Potential treatments for CAR-T therapy resistance. Thus far, there is no specific designated therapy for patients with CAR-T therapy relapse, and the development of efficacious therapies is critically needed. In another study (Jiang et al., Journal of Hematology and Oncology, 2021), we found that while the receptor tyrosine kinase-like orphan receptor 1 (ROR1) is expressed across most MCL cells, it is significantly elevated in CAR-T therapy relapsed MCL tumors. To see whether this aberrant ROR1 expression contributed to CAR-T resistance, we targeted ROR1 using the antibody-drug conjugate VLS-101, comprising an anti-ROR1 antibody conjugated by a linker to the toxin monomethyl auristatin E. VLS-101 had potent anti-MCL activity in vitro in ROR1-expressing MCL cell lines and ex vivo in primary patient samples. Importantly, VLS-101 induced tumor regression in PDXs that were resistant to CAR-T therapy, ibrutinib, and/or venetoclax (Wang et al., New England Journal of Medicine Evidence, 2022). These data indicate that targeting of ROR1 is a viable approach in the treatment of ROR1-positive MCL tumors, especially those with failure to prior therapies.
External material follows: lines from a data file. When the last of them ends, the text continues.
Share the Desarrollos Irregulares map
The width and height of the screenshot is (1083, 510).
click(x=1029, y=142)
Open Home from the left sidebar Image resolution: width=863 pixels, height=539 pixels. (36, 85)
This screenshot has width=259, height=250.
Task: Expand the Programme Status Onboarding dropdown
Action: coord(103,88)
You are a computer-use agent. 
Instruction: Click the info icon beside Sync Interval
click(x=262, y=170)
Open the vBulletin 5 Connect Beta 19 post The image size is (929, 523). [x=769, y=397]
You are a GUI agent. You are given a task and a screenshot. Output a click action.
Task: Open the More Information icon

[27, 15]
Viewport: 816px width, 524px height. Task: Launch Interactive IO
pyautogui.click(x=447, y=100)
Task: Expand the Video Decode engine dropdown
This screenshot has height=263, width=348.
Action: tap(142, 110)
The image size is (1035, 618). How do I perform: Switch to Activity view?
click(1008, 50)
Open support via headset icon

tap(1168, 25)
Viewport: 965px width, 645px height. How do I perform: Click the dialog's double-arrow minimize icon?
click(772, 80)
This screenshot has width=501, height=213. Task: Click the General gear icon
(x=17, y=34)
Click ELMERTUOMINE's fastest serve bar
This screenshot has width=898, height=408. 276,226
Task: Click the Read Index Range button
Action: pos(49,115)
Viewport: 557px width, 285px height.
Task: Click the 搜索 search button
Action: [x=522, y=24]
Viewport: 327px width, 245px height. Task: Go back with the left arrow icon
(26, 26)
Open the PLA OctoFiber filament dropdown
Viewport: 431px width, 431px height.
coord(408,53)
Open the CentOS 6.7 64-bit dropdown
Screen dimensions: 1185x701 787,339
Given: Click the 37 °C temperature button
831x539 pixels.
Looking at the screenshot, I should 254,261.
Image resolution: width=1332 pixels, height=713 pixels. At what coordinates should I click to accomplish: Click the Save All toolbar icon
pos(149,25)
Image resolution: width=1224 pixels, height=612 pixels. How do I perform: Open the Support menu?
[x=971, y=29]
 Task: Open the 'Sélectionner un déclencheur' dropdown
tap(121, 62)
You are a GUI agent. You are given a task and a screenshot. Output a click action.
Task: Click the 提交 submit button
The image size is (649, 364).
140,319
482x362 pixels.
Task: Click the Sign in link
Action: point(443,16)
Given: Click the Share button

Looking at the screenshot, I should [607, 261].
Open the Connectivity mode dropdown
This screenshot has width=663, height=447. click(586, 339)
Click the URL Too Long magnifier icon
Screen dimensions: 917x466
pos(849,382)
Combination therapies against multiple forms of resistance. Inhibitors of BTK reduce tumor growth largely by reducing tumor cell proliferation; inhibitors of the apoptosis regulator BCL-2, which is highly expressed in MCL, reduce tumor growth largely by increasing tumor cell death. The combination of the BTK inhibitor ibrutinib and the BCL-2 inhibitor venetoclax produced favorable complete response rates in patients with MCL (Wang et al., Blood, 2023). Replacement of ibrutinib in this combination with the novel noncovalent BTK inhibitor pirtobrutinib is an interesting idea, given that pirtobrutinib has high target coverage, low off-target inhibition, and promising efficacy, even in patients with MCL who had relapsed after covalent BTK inhibitor treatment. Accordingly, we investigated the combination of pirtobrutinib and venetoclax in MCL models in vitro and in vivo to provide proof of concept for further exploration in the clinic (Liu et al., Haematologica, 2023). In PDXs from a patient with dual ibrutinib and CAR-T therapy resistance, the combination had greater antitumor efficacy than either monotherapy, very dramatically increasing survival even after treatment withdrawal. A Phase II clinical trial (NCT05529069) based on this study has been activated here.